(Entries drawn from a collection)

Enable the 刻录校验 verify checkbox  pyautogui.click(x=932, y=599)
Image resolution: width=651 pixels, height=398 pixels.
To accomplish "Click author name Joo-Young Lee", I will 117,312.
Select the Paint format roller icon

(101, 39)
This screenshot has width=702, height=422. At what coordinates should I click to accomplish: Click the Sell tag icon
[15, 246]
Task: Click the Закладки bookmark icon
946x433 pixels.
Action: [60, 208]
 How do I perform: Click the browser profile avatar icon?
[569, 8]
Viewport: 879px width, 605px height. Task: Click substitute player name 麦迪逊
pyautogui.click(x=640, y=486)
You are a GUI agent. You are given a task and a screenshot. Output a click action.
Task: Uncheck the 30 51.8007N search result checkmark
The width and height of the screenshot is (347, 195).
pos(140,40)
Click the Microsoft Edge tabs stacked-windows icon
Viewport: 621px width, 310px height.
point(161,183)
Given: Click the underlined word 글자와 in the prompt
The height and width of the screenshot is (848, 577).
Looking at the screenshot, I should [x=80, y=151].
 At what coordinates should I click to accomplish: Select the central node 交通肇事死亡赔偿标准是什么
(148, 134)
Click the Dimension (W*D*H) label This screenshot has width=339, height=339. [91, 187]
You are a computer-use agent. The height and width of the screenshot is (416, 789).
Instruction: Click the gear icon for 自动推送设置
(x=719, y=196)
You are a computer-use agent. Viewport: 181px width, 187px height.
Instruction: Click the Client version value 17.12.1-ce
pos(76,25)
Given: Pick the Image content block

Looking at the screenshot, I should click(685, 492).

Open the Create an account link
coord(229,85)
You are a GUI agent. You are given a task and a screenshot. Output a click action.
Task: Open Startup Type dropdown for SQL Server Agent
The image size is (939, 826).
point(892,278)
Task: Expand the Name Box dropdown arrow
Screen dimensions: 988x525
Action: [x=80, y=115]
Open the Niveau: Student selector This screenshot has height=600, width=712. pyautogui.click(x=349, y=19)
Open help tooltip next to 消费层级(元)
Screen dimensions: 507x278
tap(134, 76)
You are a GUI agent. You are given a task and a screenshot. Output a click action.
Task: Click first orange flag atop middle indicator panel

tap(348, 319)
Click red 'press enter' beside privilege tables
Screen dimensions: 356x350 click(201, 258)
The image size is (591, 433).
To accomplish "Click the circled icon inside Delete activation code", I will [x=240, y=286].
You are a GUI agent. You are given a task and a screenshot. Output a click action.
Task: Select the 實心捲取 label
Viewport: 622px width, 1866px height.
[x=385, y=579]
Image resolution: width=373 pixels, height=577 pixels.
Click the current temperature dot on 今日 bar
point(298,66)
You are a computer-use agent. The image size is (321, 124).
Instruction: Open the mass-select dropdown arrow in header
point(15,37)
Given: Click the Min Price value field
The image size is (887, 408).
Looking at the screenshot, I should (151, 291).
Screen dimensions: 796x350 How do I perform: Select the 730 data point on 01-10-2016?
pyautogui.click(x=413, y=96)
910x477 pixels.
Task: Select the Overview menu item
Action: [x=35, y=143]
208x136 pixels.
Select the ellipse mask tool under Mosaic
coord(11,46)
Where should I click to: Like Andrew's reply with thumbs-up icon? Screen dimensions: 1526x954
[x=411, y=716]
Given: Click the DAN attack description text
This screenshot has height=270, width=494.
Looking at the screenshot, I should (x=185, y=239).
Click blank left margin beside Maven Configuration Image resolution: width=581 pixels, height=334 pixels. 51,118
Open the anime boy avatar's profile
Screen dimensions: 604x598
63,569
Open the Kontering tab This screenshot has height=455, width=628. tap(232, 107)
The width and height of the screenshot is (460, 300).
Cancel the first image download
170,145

> [Your task] Rewrite the records from the line holding "The width and height of the screenshot is (460, 300)." through the end of the records, inclusive, with "first" changed to "second" and nothing else altered.

> [Solution to this exercise]
The width and height of the screenshot is (460, 300).
Cancel the second image download
170,145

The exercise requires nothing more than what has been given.